> Exercise goal: Update the records from the start to the line with "point(177,584)", both included: replace "compass icon" with "compass button" and change nothing else.

<<<<

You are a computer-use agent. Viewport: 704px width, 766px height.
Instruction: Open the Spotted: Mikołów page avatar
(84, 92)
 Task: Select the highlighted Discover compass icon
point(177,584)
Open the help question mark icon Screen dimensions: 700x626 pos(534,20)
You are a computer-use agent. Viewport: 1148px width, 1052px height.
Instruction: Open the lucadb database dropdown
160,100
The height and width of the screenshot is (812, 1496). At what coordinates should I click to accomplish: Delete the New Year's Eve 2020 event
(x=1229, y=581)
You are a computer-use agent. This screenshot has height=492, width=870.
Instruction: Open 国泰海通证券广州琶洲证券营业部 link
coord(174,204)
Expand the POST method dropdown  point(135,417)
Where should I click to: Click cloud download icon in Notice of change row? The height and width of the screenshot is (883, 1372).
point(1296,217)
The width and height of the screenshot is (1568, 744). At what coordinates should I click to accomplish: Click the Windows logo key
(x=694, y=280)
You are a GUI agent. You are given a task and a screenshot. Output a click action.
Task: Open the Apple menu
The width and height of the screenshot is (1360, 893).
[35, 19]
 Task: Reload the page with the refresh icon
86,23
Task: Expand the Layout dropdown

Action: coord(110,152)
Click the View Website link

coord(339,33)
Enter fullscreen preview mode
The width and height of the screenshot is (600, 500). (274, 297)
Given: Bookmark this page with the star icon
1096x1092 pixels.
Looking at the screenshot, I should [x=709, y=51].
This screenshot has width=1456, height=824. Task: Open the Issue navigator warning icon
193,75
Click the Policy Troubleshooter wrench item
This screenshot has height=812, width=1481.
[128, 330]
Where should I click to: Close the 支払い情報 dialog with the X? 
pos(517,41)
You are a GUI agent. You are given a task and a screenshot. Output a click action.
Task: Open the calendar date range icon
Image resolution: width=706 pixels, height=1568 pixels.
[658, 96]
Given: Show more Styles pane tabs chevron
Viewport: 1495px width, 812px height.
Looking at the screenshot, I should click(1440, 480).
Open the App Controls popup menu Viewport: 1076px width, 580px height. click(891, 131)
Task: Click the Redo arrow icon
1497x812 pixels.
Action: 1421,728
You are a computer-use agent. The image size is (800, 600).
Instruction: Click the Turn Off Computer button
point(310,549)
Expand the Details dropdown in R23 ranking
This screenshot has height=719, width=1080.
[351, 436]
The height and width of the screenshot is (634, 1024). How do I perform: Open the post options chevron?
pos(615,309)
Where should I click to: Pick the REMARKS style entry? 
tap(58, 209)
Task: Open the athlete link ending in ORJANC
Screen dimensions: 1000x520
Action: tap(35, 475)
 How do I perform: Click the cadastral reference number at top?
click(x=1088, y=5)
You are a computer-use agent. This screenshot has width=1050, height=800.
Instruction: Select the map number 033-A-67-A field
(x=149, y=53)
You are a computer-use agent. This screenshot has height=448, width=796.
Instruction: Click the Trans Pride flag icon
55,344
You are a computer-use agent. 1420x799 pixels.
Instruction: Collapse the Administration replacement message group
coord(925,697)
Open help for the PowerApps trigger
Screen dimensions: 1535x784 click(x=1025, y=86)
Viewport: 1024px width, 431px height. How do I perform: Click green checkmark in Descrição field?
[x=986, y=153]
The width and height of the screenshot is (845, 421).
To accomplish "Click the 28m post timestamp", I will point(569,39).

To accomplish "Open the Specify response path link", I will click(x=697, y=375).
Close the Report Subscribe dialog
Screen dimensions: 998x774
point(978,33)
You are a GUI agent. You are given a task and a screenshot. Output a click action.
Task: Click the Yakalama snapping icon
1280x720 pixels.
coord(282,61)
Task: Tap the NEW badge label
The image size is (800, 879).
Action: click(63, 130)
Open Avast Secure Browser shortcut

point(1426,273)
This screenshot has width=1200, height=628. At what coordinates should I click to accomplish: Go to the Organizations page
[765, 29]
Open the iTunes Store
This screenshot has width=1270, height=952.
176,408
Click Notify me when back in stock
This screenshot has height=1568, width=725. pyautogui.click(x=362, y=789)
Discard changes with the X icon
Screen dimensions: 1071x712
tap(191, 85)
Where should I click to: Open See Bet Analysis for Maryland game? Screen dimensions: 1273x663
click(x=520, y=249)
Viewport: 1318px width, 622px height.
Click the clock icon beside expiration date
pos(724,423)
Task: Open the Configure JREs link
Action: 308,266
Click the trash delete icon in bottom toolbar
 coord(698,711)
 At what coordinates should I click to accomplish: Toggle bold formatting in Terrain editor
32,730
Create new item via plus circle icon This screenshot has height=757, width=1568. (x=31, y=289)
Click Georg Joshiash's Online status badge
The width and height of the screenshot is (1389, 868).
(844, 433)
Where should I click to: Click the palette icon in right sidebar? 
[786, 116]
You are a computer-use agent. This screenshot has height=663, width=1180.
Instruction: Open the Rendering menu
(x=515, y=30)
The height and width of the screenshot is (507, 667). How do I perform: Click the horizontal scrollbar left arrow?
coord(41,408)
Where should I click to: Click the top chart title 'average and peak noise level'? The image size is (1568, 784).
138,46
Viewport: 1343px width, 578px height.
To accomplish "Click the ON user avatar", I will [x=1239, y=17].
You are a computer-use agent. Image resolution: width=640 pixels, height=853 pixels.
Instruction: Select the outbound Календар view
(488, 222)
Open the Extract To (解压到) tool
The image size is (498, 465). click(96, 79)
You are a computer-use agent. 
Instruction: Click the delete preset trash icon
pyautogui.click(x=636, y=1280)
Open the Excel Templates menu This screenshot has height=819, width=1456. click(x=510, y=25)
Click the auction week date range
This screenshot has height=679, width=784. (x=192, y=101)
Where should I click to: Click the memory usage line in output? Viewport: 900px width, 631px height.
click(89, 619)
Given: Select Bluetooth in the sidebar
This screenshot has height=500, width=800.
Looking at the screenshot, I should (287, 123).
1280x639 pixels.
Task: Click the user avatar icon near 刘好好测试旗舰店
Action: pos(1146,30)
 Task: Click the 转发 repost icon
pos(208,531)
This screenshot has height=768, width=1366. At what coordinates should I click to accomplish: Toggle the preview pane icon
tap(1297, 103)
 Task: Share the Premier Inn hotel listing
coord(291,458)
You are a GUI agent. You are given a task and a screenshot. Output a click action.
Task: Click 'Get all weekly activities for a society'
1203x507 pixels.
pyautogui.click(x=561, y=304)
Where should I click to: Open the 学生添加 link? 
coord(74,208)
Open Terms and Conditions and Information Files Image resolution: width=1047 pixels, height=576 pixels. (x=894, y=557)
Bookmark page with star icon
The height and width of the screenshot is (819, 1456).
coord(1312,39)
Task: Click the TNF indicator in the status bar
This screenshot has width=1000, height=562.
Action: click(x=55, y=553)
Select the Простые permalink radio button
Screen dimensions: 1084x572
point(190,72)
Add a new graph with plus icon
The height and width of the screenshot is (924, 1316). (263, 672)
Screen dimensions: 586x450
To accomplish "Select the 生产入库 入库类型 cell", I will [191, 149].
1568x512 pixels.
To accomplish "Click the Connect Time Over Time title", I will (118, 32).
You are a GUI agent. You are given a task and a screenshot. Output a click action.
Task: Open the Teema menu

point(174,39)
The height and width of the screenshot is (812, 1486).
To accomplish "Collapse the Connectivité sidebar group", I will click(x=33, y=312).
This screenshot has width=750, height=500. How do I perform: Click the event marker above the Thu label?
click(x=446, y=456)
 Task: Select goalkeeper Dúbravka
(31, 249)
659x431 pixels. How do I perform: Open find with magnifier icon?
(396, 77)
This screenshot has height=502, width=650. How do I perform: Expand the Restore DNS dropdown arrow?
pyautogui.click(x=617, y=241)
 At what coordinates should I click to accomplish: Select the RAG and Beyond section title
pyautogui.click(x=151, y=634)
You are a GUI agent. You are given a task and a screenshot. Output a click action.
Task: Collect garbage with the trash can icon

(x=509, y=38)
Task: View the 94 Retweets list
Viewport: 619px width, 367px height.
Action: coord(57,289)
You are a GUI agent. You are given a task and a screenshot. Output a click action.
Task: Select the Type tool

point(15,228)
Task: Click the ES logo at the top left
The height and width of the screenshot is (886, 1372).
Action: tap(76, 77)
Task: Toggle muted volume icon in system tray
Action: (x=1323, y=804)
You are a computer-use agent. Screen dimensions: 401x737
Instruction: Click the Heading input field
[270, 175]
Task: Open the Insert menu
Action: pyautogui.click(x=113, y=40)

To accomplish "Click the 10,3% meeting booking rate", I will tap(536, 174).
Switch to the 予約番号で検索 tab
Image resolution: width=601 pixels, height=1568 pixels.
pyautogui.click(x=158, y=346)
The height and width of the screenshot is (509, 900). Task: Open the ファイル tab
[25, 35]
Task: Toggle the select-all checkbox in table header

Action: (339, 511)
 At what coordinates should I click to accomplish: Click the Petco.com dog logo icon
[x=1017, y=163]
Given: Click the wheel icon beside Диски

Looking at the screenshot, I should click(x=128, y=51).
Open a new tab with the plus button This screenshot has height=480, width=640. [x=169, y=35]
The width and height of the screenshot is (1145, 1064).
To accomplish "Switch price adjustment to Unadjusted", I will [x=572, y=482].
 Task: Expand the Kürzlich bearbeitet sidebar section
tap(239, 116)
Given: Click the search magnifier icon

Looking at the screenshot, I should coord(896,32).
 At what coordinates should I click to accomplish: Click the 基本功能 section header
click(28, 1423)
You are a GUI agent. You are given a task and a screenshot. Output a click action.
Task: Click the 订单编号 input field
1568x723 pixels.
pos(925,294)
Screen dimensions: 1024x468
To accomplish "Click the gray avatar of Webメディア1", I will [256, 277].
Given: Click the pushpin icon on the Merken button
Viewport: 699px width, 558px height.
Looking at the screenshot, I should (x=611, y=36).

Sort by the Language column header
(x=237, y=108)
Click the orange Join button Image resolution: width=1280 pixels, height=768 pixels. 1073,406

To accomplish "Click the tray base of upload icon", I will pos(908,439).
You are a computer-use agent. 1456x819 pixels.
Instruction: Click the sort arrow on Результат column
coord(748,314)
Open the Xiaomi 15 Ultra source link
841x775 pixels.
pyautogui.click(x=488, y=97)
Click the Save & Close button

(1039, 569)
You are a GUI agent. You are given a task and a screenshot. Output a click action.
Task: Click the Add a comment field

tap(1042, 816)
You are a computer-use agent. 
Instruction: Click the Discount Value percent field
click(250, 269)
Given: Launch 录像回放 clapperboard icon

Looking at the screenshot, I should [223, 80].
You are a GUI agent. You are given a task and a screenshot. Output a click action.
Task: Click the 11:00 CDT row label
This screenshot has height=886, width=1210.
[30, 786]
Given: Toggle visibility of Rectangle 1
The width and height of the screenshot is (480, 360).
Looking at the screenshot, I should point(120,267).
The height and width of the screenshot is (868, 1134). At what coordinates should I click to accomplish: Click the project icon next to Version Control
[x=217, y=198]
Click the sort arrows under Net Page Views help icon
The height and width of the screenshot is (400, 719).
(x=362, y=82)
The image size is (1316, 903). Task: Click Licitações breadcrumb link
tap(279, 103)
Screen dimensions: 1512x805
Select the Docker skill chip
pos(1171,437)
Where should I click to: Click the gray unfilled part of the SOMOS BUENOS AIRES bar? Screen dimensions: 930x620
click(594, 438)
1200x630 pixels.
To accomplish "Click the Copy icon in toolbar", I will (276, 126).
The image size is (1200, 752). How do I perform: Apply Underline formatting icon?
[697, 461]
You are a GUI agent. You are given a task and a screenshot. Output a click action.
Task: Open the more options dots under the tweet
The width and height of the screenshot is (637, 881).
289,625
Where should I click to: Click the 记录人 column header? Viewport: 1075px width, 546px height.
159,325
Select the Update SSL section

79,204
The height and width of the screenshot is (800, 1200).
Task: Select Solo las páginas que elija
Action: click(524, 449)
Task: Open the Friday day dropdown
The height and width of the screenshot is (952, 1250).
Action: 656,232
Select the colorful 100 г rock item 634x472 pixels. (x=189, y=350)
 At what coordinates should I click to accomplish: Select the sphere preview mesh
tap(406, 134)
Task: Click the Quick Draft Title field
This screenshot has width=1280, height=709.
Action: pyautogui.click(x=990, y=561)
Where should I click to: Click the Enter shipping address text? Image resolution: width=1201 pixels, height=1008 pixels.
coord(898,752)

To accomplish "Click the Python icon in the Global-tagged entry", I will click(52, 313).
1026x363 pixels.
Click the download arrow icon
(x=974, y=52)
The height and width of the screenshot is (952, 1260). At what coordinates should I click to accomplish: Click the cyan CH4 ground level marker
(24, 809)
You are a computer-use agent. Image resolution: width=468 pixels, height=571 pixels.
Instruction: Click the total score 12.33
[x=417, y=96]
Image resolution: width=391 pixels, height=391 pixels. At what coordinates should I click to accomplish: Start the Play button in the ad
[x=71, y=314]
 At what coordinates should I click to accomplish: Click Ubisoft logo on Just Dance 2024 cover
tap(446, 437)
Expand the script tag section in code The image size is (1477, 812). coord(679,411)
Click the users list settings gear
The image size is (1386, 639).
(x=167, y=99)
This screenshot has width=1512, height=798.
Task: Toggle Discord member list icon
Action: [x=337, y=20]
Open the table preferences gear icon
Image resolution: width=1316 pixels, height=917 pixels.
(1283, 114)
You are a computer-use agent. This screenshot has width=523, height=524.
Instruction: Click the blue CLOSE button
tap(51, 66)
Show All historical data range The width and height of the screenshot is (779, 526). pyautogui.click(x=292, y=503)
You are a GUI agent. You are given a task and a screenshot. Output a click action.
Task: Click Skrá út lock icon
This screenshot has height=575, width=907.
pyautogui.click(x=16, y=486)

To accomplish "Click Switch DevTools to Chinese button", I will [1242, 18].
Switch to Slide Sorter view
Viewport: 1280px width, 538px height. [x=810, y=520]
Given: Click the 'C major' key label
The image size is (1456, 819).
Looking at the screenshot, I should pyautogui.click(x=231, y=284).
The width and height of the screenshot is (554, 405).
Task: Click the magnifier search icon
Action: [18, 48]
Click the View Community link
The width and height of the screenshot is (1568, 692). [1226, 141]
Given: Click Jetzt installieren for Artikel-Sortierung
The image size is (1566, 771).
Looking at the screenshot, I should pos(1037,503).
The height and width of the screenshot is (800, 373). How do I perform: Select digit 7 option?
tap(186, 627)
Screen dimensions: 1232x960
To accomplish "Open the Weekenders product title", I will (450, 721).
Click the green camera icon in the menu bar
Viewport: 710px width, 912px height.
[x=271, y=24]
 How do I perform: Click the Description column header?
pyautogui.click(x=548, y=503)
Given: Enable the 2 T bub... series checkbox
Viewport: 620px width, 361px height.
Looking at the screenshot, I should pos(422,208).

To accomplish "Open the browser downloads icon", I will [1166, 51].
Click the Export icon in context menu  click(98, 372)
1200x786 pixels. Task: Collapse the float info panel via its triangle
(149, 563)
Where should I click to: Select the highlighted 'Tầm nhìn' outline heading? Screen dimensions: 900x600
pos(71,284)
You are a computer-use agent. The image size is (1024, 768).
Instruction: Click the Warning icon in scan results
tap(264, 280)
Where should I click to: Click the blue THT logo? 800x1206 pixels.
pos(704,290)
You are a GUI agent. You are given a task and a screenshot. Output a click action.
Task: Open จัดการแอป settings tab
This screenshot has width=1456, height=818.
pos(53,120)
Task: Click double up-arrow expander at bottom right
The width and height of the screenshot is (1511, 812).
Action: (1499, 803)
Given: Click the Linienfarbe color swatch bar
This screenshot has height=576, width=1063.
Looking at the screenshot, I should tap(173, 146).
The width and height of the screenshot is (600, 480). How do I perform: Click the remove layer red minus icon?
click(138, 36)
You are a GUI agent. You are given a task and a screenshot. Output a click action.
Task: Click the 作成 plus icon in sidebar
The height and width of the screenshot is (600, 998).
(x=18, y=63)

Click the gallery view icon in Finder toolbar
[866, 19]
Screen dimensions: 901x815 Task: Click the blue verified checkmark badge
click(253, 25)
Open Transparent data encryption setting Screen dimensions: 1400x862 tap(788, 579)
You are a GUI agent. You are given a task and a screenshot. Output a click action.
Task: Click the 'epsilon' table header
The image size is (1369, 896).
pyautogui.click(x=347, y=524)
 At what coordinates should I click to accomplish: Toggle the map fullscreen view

>>>>

> Finished exercise:
You are a computer-use agent. Viewport: 704px width, 766px height.
Instruction: Open the Spotted: Mikołów page avatar
(84, 92)
 Task: Select the highlighted Discover compass button
point(177,584)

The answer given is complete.